Abstract

Background: Acrodysostosis Type 2 (ACRDYS2) is a rare autosomal dominant skeletal dysplasia associated with intellectual disability and gain-of-function mutations in the phosphodiesterase type 4D gene (PDE4D) which, in turn, leads to a paucity of intracellular cAMP due to increased PDE4D activity. This increased PDE4 activity may be due to a greater existence of a mutant monomeric form of PDE4D. To date, the clinical use of PDE4 inhibitors in ACRDYS2 has been hampered by the possibility of off-target effects as there are 25 different PDE4 isoforms in humans.
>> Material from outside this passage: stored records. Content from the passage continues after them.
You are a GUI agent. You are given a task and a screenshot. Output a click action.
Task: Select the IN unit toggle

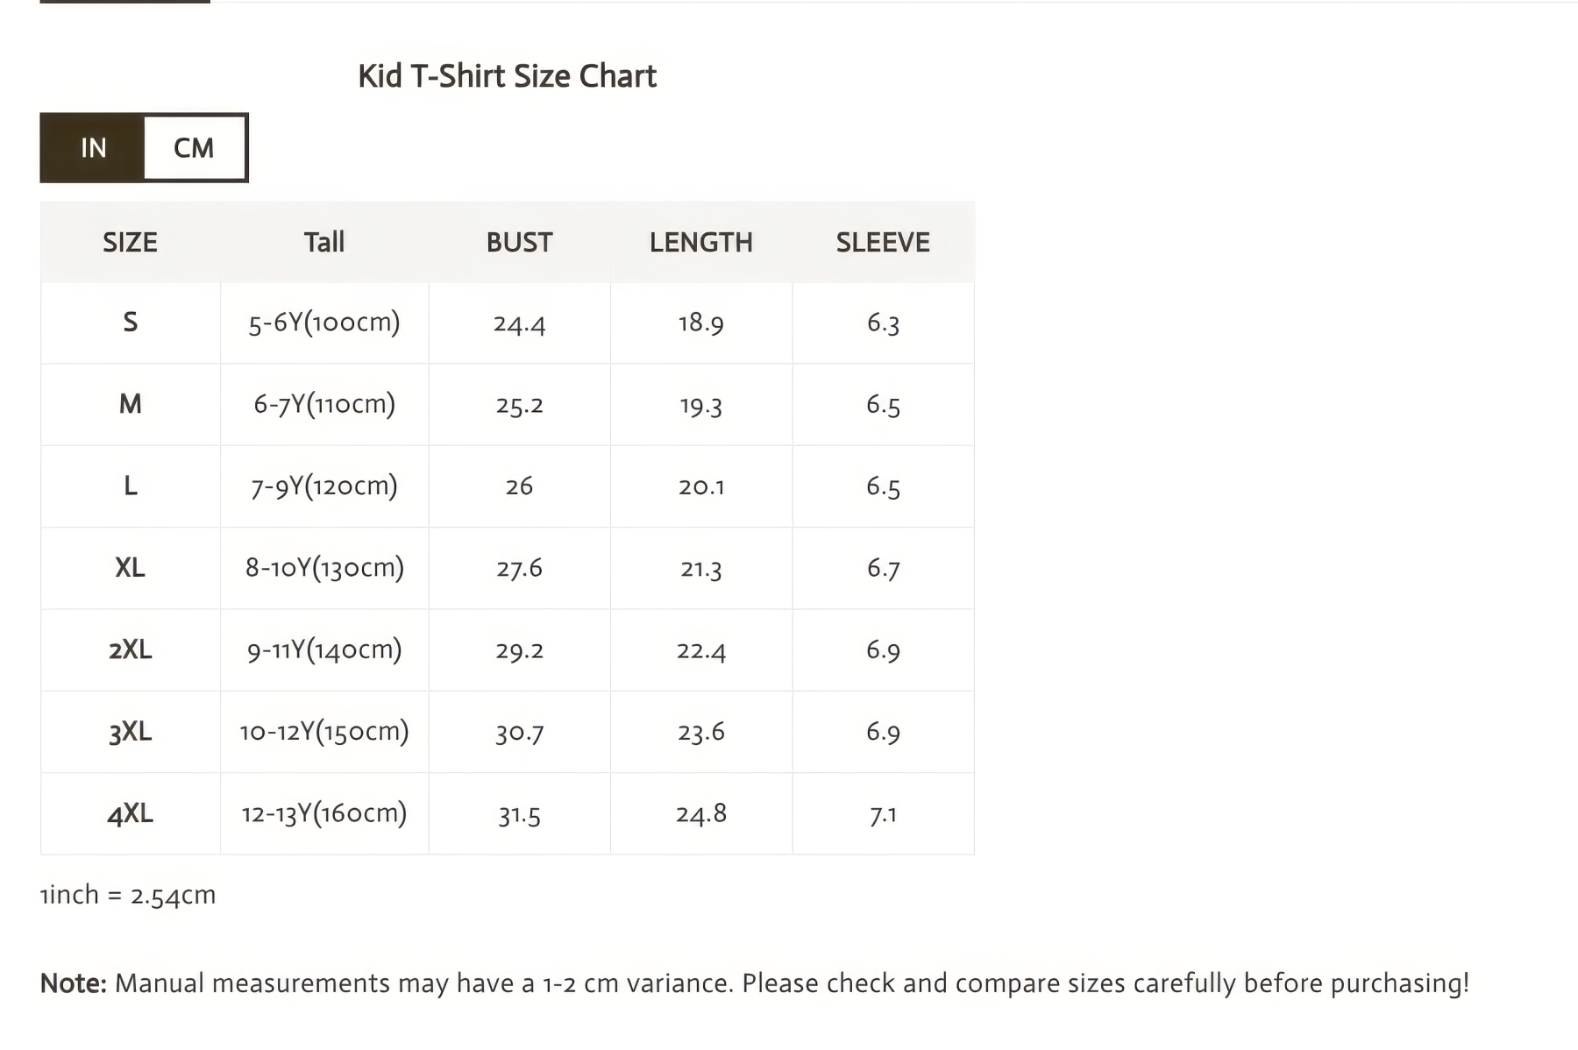tap(93, 148)
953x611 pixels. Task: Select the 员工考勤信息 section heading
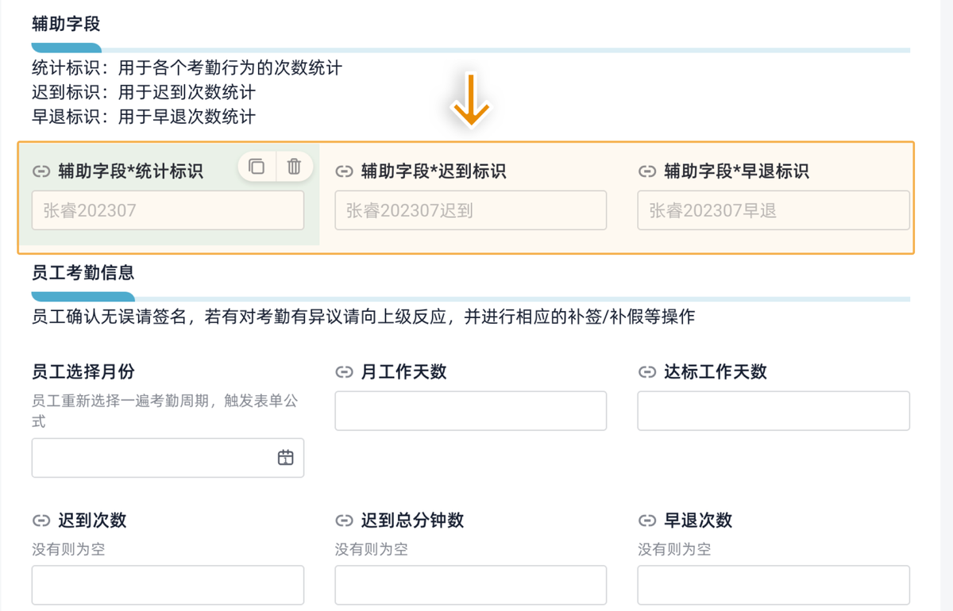pyautogui.click(x=83, y=273)
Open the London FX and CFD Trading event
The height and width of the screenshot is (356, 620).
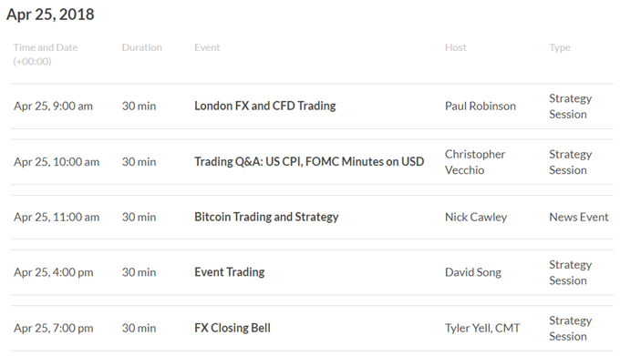coord(265,106)
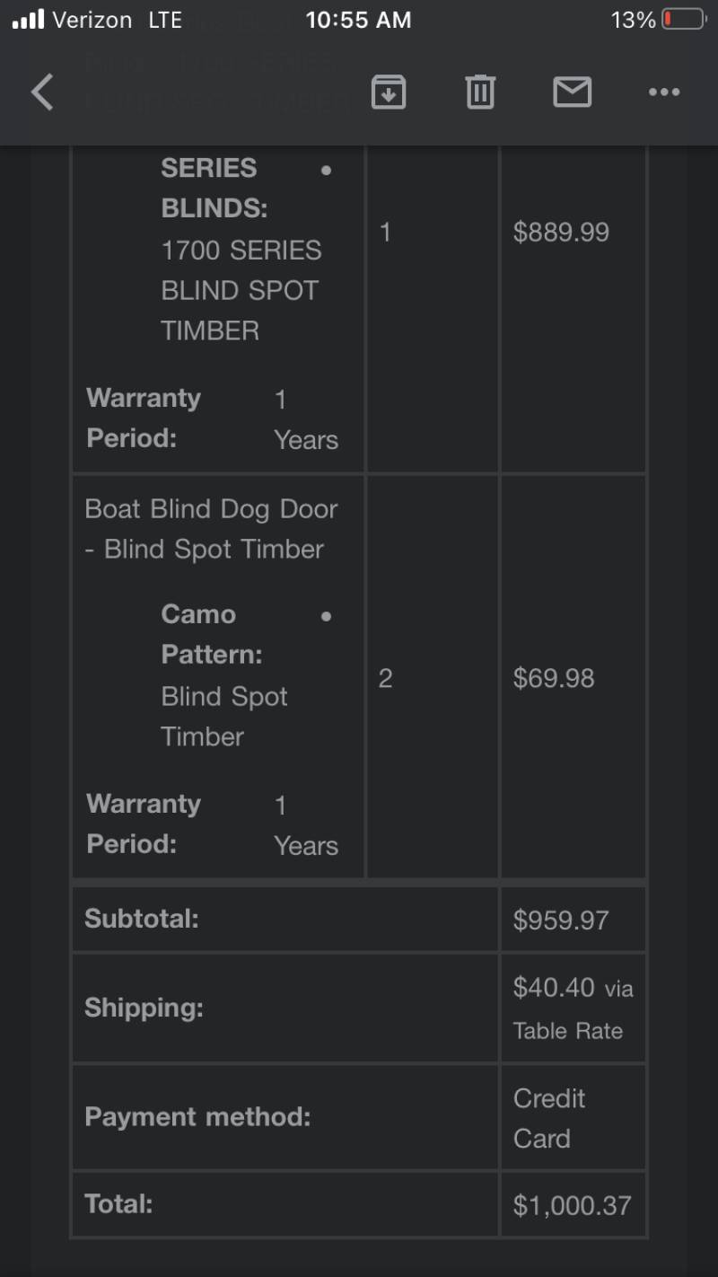Screen dimensions: 718x1277
Task: Tap the back arrow to leave the email
Action: [42, 92]
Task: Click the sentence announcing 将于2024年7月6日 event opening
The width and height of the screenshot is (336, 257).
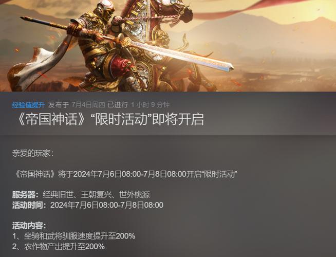Action: pyautogui.click(x=125, y=174)
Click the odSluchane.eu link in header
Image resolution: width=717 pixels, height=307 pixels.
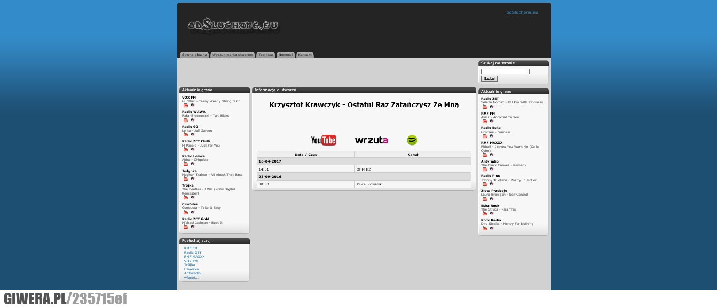pos(522,12)
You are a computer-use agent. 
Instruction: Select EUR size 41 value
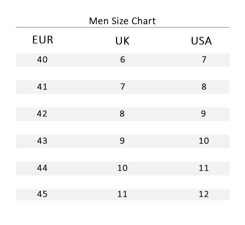pyautogui.click(x=42, y=87)
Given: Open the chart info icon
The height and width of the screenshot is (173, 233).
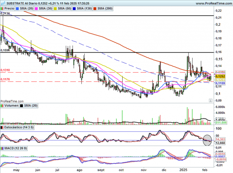Looking at the screenshot, I should click(210, 101).
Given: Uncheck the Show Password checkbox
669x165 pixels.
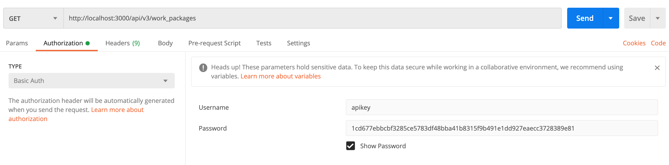Looking at the screenshot, I should (x=350, y=146).
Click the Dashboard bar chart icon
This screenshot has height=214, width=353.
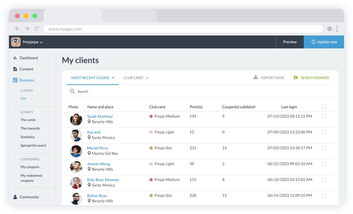(x=15, y=58)
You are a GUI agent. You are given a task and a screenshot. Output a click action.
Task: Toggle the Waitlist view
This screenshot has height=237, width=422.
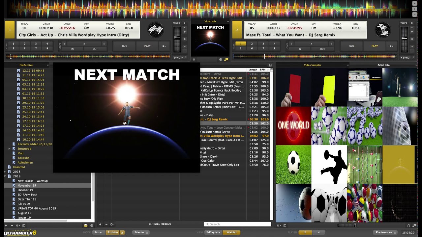tap(231, 232)
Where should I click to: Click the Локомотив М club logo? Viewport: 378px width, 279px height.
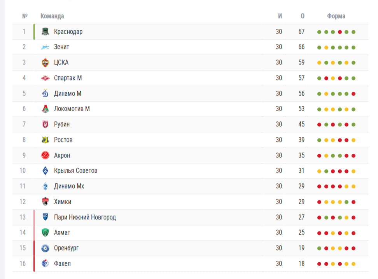(x=46, y=109)
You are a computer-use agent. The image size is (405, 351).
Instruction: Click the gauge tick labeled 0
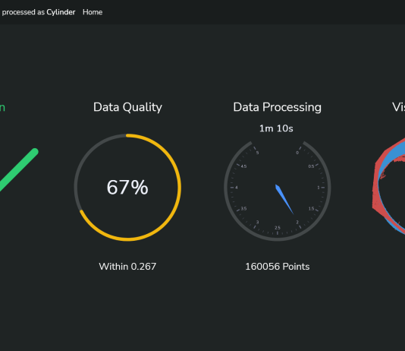tap(297, 153)
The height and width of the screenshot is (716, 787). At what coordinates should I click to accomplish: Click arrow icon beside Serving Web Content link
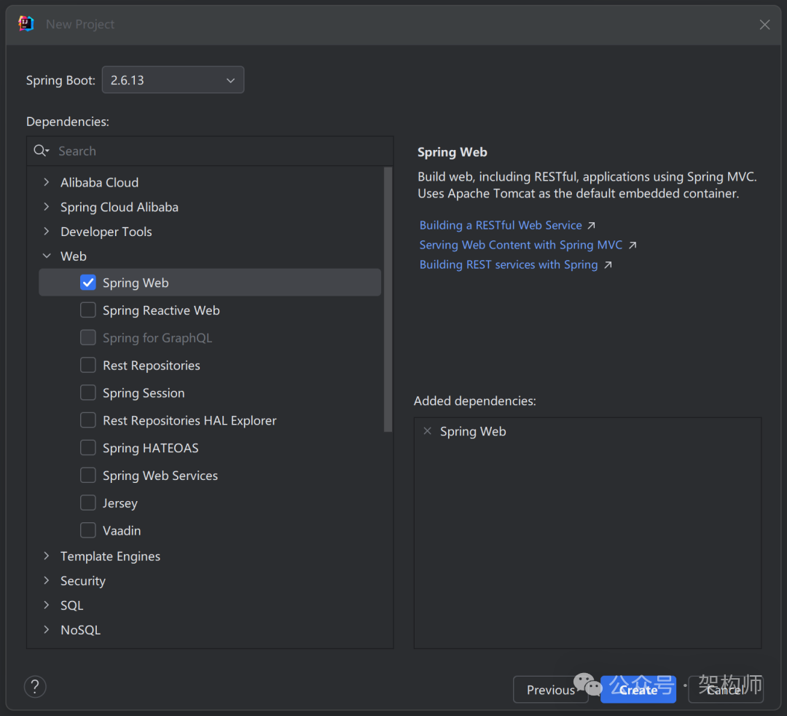(633, 245)
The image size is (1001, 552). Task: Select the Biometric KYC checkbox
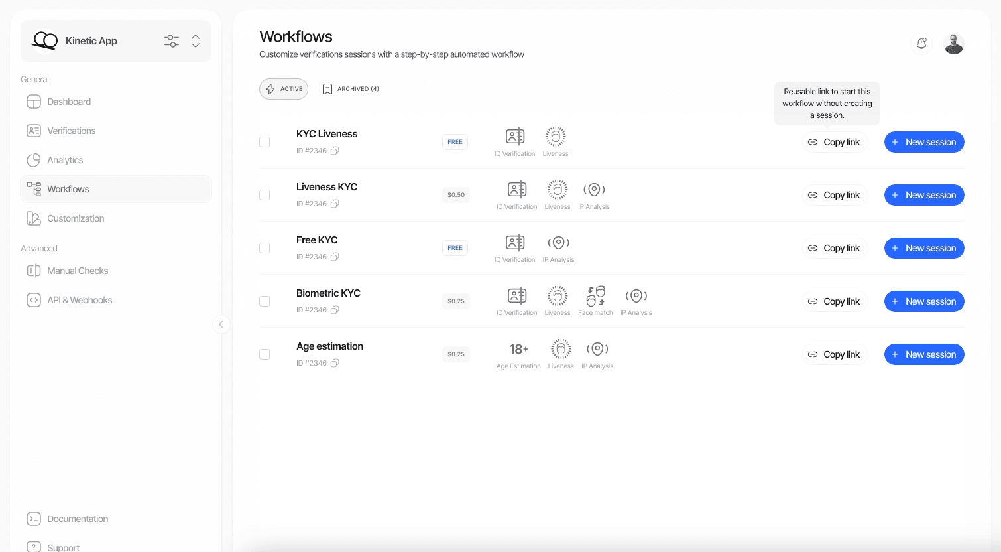coord(265,301)
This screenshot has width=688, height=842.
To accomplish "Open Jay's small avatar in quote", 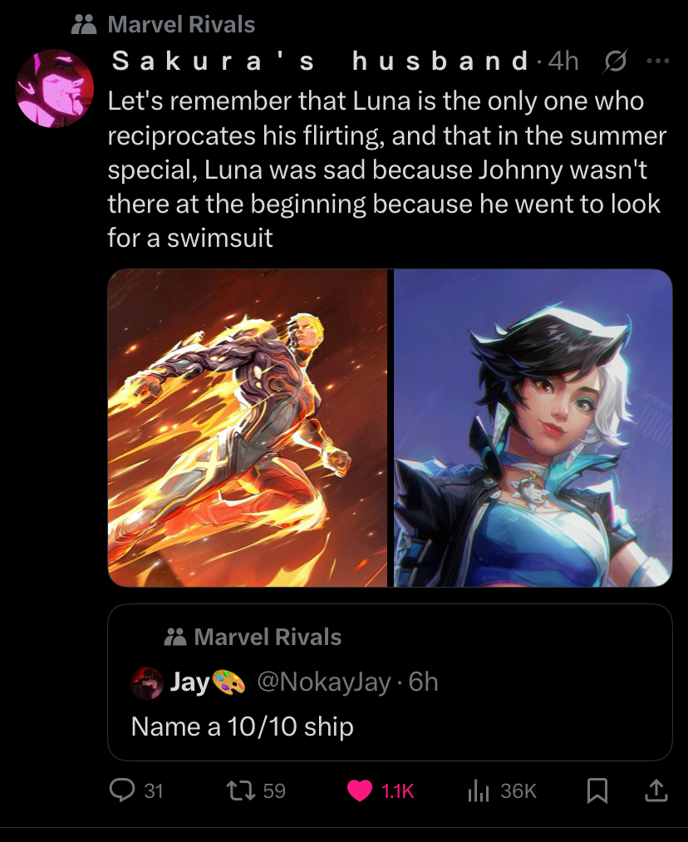I will [147, 682].
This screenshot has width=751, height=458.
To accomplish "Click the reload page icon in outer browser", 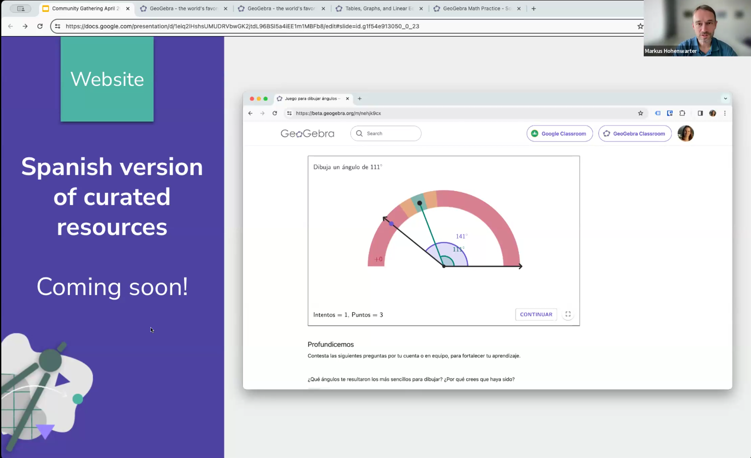I will click(x=40, y=26).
Aim: To explore the utility of novel bi-functional PDE4 degrader compounds in ACRDYS2. Methods: As PDE4 inhibitors act on all PDE4 isoforms as their catalytic sites are almost identical, a novel PDE4 bi-functional degrader was created by targeting the E3 ligase Cereblon to PDE4. To ensure selectivity, a PDE4 inhibitor was used to deliver the PROTAC complex and the ability of this complex to silence wild type and ACRDYS2 mutants of PDE4 isoforms was studied in over-expression studies using transiently transfected human embryonic kidney cells (HEK). Results: The bi-functional degraders did not affect over-expressed, dimerised PDE4 longforms as they are sterically hindered from reaching their docking site within the PDE4 structure, however they degraded short-forms and mutated long-forms that cannot dimerise. The PDE4 degraders were effective at 10nM and worked well after 6 hours. Many of the ACRDYS2 mutations occur in the regions of the PDE4D enzyme that act as protein-protein interaction docking domains, which are vital for dimer formation. We have shown that our PDE4 degraders can target certain Acrodysostosis PDE4D mutants (e.g. T577A, PDE4D4), showing significant reductions in PDE4D protein expression via enhanced degradation. This degradation is channelled via the ubiquitin-proteosome system as it can be reversed using a proteosome inhibitor (Bortezomib). PDE4 proteolysis was induced by low nanomolar concentrations of the PDE4 degraders and was long lasting (no compensatory increases in PDE4 protein expression observed 96 hours after removal of degraders). Conclusion: Our innovative approach represents an exciting novel therapeutic strategy for ACRDYS2 and possibly other cAMP-related developmental conditions.